[Opening Source material section]
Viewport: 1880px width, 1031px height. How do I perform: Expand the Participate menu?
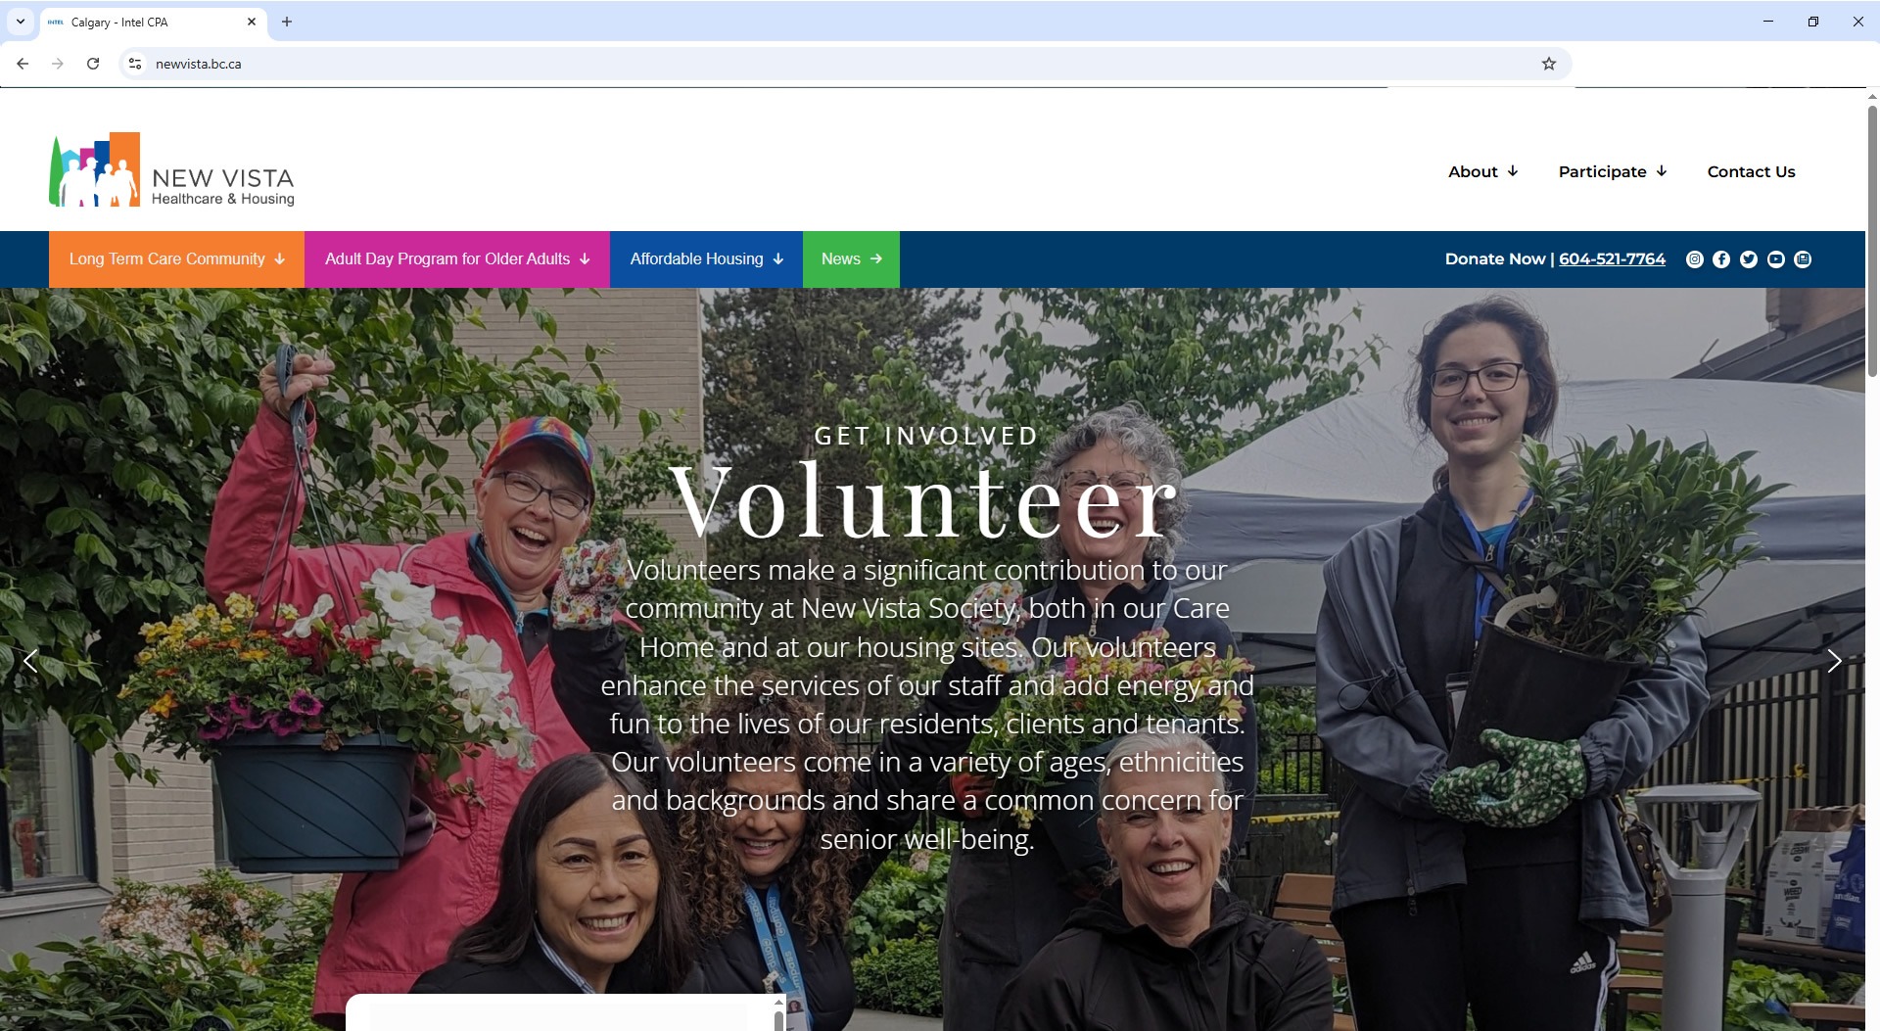pyautogui.click(x=1613, y=171)
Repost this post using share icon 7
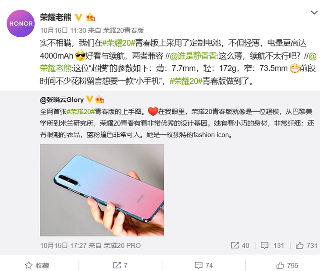 (120, 265)
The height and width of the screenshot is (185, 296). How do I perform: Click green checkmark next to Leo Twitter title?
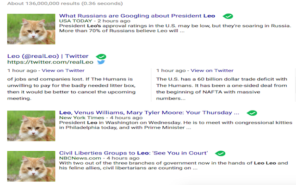(101, 56)
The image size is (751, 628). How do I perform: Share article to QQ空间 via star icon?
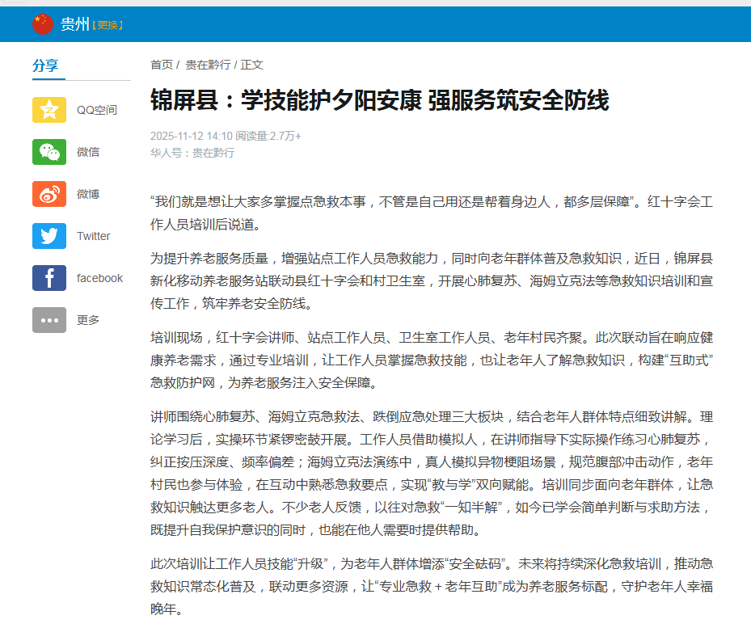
[Closing Source material section]
- _What you need to do_: Keep the pictures out of your copy, and repeat every entry above exactly.

- _Expected answer_:
Viewport: 1880px width, 1031px height. How do I perform: Expand the Participate menu?
pyautogui.click(x=1613, y=171)
Repost this post using share icon 7
 (120, 265)
The height and width of the screenshot is (185, 296). How do I perform: Click green checkmark next to Leo Twitter title?
(101, 56)
The image size is (751, 628). How do I perform: Share article to QQ空间 via star icon?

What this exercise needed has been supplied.